Document text:
▶

Over the past month, Kharge has concluded the first round of meetings to take stock of the Congress’s preparations for the assembly polls due in Telangana, Chhattisgarh, Rajasthan, Madhya Pradesh, and Mizoram five months down the line. These meetings, usually lasting three to four hours with no lunch break in between, also served as a platform for threadbare discussions on complaints from various factions within the party against each other. However, instead of further acrimony, what came out at the end of these discussions was a picture of unity — something long seen as unattainable within the Congress.

Also read: Karnataka polls: How Kharge’s spirited campaign has enthused Congress

An impartial leader

Several state leaders that The Federal spoke to complimented Kharge for steering discussions in an impartial manner. Prime examples of this were the tricky discussions he held with his colleagues from Telangana, Chhattisgarh, and Rajasthan — all states with varying degrees of factional feuds within the Congress.

The Congress president managed to broker truce between Chhattisgarh CM Bhupesh Baghel and his rival, TS Singh Deo, and, at least for now, reined-in Tonk MLA Sachin Pilot from launching further broadsides against Rajasthan CM Ashok Gehlot. In both these states, though Kharge ensured that the CMs weren’t forced to step down as Amarinder Singh was made to in Punjab, with catastrophic results for the Congress, he read the riot act to both Baghel and Gehlot, making it clear to Singh Deo and Pilot that their grievances weren’t being brushed under the carpet.

No rubber stamp

But there was also an unwitting takeaway from these meetings — one which established that although Kharge may show due deference to the Gandhis, he is no rubber stamp and can act both firmly and independently.

Through these meetings, Kharge ensured that he wasn’t repeating the mistakes made by PV Narasimha Rao and Sitaram Kesri, the two former non-Gandhi presidents of the Congress who swiftly lost favour within the party for trying to decouple the GOP from the Gandhi family. He held the discussions in Rahul’s presence and lavished praise on the former party chief. Yet, Kharge also pulled up those leaders who were believed to have been handpicked and backed stridently by Rahul despite the rising complaints against their functioning style.

For instance, while the Congress’s Telangana unit chief, Revanth Reddy, is known to enjoy Rahul’s confidence, he was reprimanded more than once for acting unilaterally and told in no uncertain terms that despite his perceived popularity, he “can’t ensure a Congress victory in Telangana if he refused to take his rivals along”. Earlier, Kharge replaced the party’s Telangana in-charge, Manickam Tagore — another Rahul Gandhi acolyte — with Manikrao Thakre. Tagore had been accused of covering up the growing resentment against Reddy among a section of party leaders.

◀

Task to carry out:
Decide whether each statement below agrees with the passage on Kharge's meetings above, answering yes or no and quoting the words of the passage that settle it.
1. The meetings usually included a lunch break.
2. Kharge held the discussions in Rahul's presence.
3. Kharge forced the chief ministers of Chhattisgarh and Rajasthan to step down.

Data to examine:

▶

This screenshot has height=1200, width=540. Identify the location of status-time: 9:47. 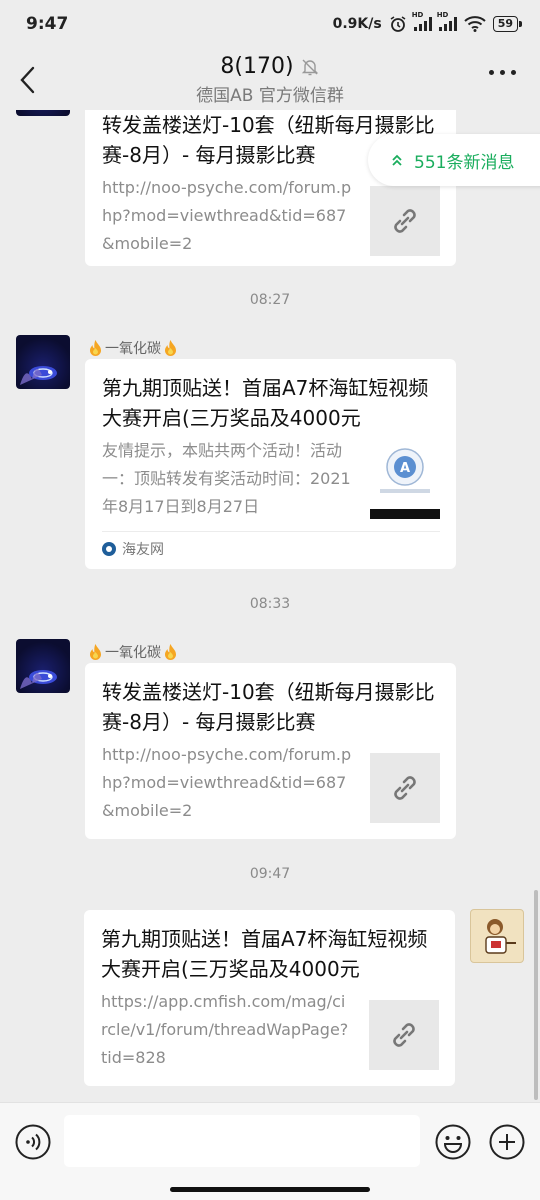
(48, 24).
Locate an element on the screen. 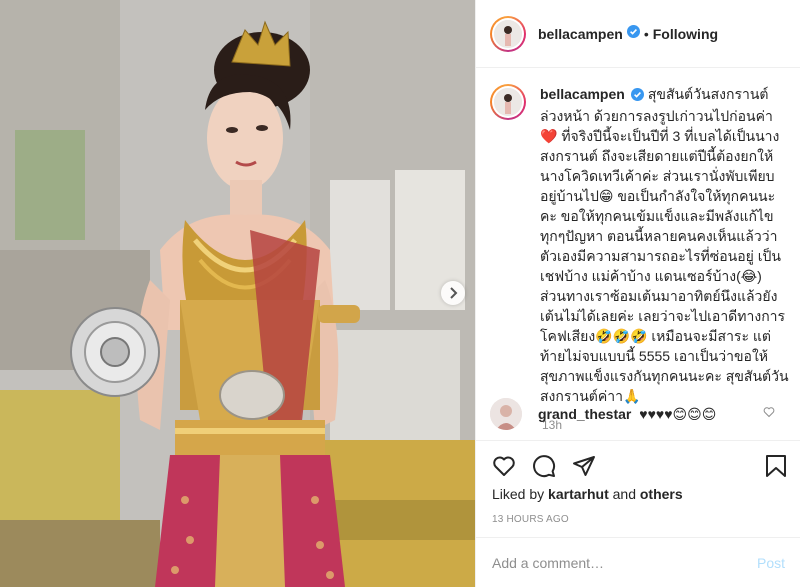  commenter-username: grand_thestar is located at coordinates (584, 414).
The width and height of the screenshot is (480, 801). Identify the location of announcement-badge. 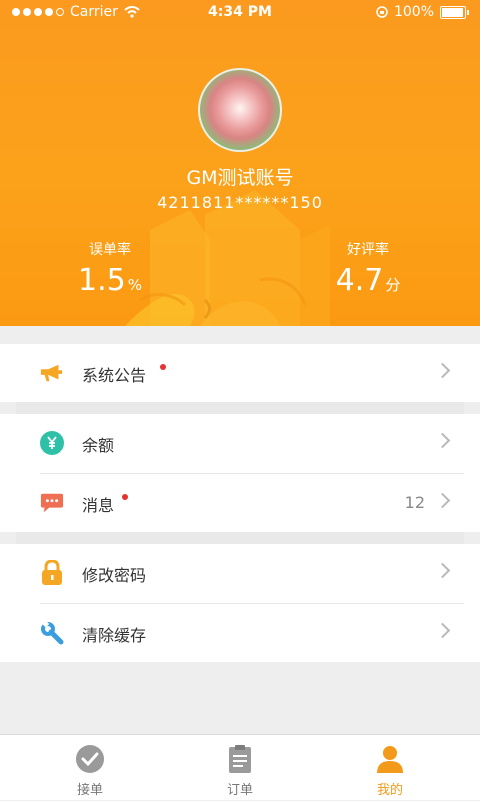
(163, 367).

◀
▶

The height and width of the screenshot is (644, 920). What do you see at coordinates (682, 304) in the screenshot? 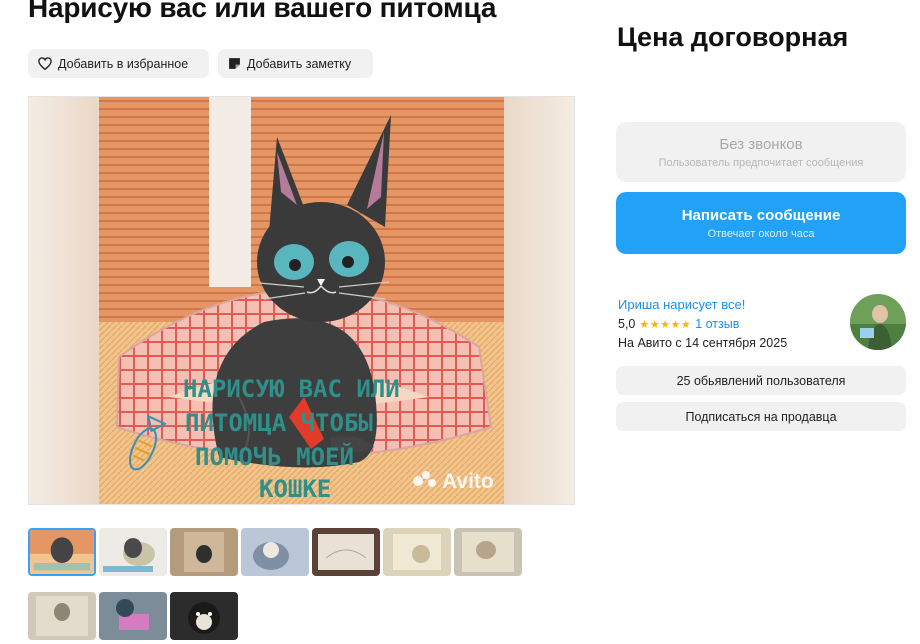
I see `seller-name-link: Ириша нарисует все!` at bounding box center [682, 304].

◀

Written response:
1. No: "usually lasting three to four hours with no lunch break in between"
2. Yes: "He held the discussions in Rahul’s presence"
3. No: "Kharge ensured that the CMs weren’t forced to step down"